Project approval has been met with dismay from indigenous communities and environmental groups. Sovereign Inupiat for a Living Arctic (SILA) condemned the approval and pointed out the DOI record of decision itself admits effects on public health in the area “may be highly adverse and disproportionately borne by the Nuiqsut population.”

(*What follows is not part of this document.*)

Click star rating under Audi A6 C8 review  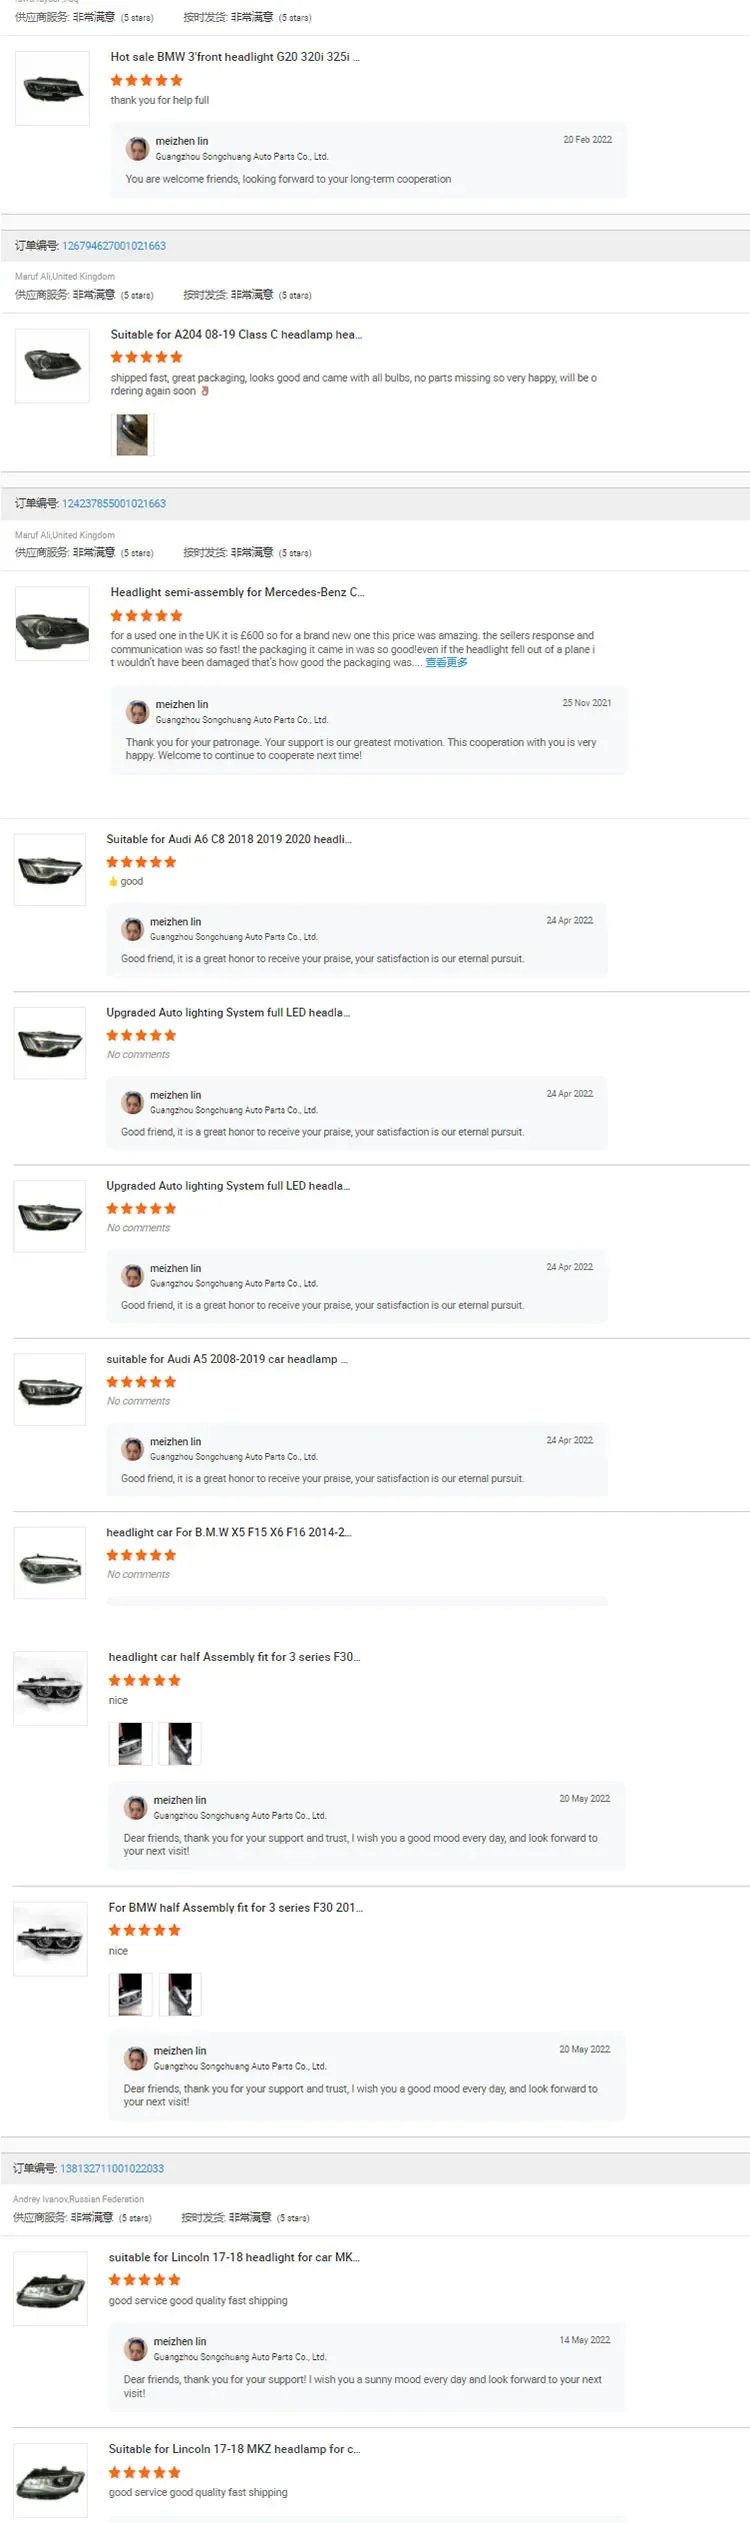click(141, 862)
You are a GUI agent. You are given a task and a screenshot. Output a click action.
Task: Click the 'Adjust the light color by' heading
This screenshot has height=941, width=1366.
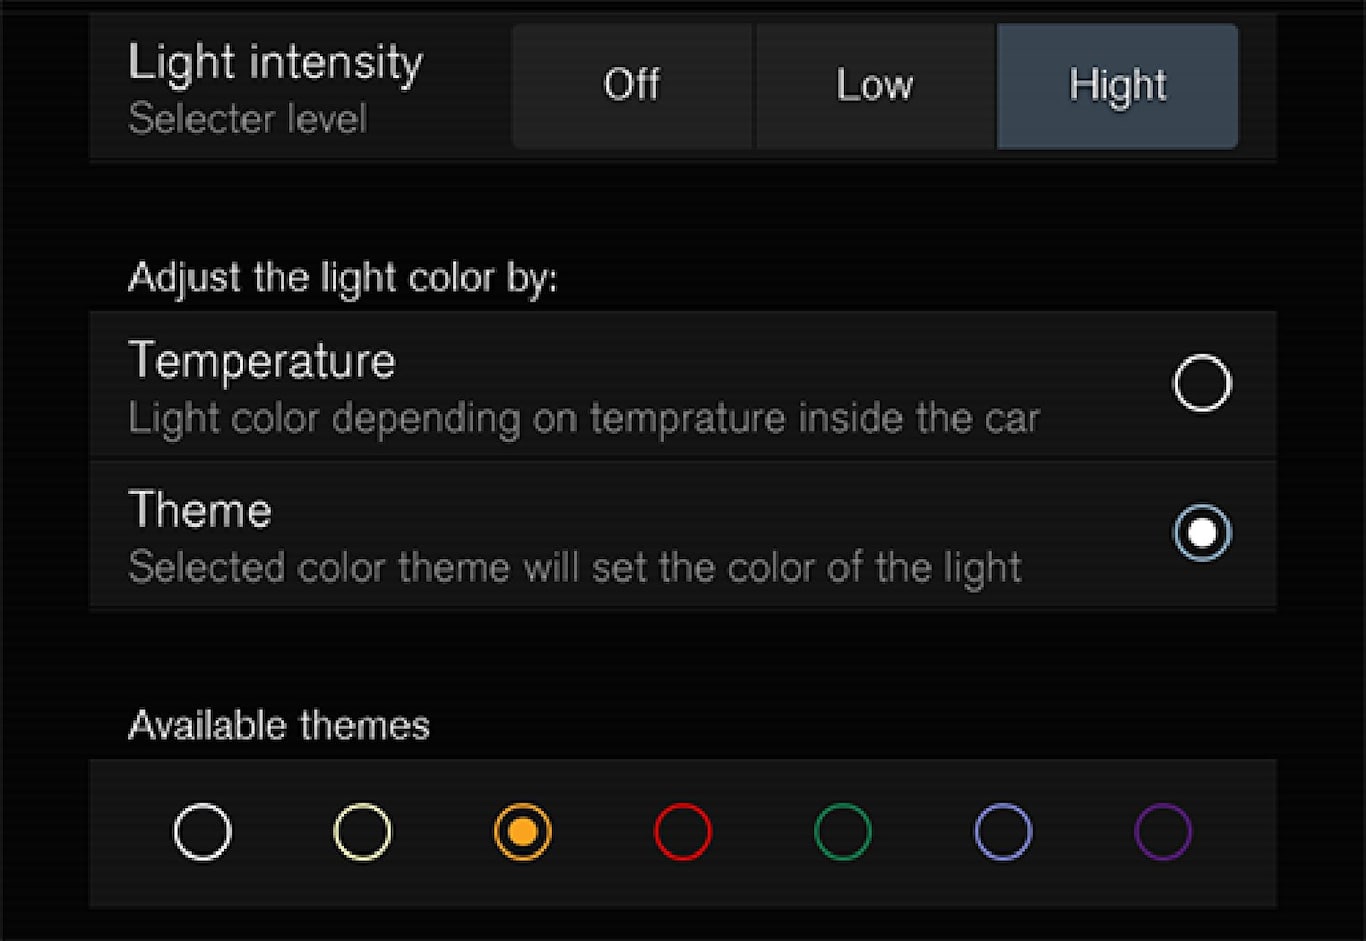tap(342, 277)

SILA and several other environmental groups including the Sierra Club have filed a lawsuit in the US District Court of Alaska to scrap the approval. The lawsuit charges the DOI, the US Bureau of Land Management and Fish and Wildlife Service with violating their respective duties under the National Environmental Policy Act, the Alaska National Interest Lands Conservation Act, the Naval Petroleum Reserves Production Act, and the Endangered Species Act.
A federal oil and gas lease sale has not been held in the Arctic Ocean since 2007, and the DOI said it will initiate a rulemaking to move forward with further protections.
The DOI has announced it is preparing new rules to provide protection to millions of acres of lands in the western Arctic against drilling. Under the Outer Continental Shelf Lands Act, the administration is withdrawing approximately 2.8M acres of the Beaufort Sea in the Arctic Ocean nearshore in the NPR-A as indefinitely off limits for future oil and gas leasing. The White House also plans to overhaul management of the NPR-A.